I watched Batman: The Killing Joke so You Don’t Have to

He doesn’t know you. He’s objectifying you.

Early on in Batman: The Killing Joke Batman tells Barbara/Batgirl that a criminal is objectifying her, by sending her a video in which he flirts with her. The line may as well be describing the entire animated feature. Batman: The Killing Joke

Alan Moore’s seminal graphic novel, Batman: The Killing Joke has been widely considered one of the finest Batman stories ever penned. First published in the mid-’80s, the story was dark, violent, and unflinchingly twisted. It is also, arguably, one of the first appearances as the Joker as an agent of chaos.

It has also been a subject of great debate because of its treatment of Barbara Gordon, aka Batgirl. The story begins with the Joker shooting Barbara (thus crippling her and giving birth to Oracle), in effort to break Commissioner Gordon. People have often argued that Barbara was treated terribly simply to spurn Batman to action and to torture her father, making her a step away from a “girl in a freezer.” I disagree with the argument, but I understand why some people hold to it.

Having said that, if you did fall on the side of thinking Moore’s shooting of Barbara was shameful, than you’ll find Batman: The Killing Joke downright disgraceful. Because it is. Somehow the animated feature managed to take a questionable moment and made it so blatantly disrespectful to the character, I was seething mad watching.

The first twenty-or-so minutes of the movie have nothing to do with the source material, but instead focuses on a flimsy mobster story that revolves around Barbara, and her one-sided love affair with Batman. Yes, you read that correctly. Barbara plays Batman’s sole student, and the love-sick girl. When pitted against a mobster who flirts with her, it brings Batman’s and Batgirl’s flirtation to a head, ultimately resulting in a sexual encounter on a rooftop.

Naturally, Batman decides this was a mistake, and gives Barbara the cold shoulder, which results in her nearly beating a man to death, and ultimately retiring as Batgirl. At this point, the animated feature attempts to pick up the threads of the graphic novel (mostly) faithfully. The problem is, the initial story casts a heavy shadow over an iconic tale.

Truth be told, if you skipped over the entire intro section, it’s not a terrible representation of The Killing Joke. The animation is a little subpar, but Conroy and Hamill reading Moore’s dialog is a fan’s dream come true. Hearing Mark Hamill explain that the Joker prefers to have his backstory be multiple choice gave me a warm, fuzzy feeling that was still tarnished by a forced romantic subplot.

I think why it upset me so very much was that The Killing Joke was always a very real and deep look at Batman’s and the Joker’s relationship.
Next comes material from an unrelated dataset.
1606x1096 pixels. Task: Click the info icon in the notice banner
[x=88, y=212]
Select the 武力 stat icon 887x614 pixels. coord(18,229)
The story — both the graphic novel and the animated feature — truly understood the underlying workings of their cat and mouse tale. Brian Azzarello, of all people should know that that is the core of the story. The side plot with Barbara not only cheapened this, it also completely and utterly changed a long-standing, established relationship with Batman and Batgirl.

Batgirl had always been Batman’s brightest pupil, but much like her long-running romantic interest, Dick Grayson (aka Robin and Nightwing), Barbara was always much like a surrogate child to Batman. Likewise, Batman was like another father to Barbara. Suddenly linking the two romantically just feels wrong on many levels.

It’s woefully disappointing that such a talented writer (Azzarello) made such an egregious error with such a classic story. Animation quality aside, Batman: The Killing Joke is pretty damn good when it merely brings the graphic novel to life. The initial Barbara story is so woefully out of place in both tone and subject matter, it boggles the mind why this was included.

It’s worst crime, though, aside from completely and utterly failing Barbara Gordon’s character, is that it diminishes the rest of the story. The Killing Joke was a nigh perfect story, it didn’t need any help.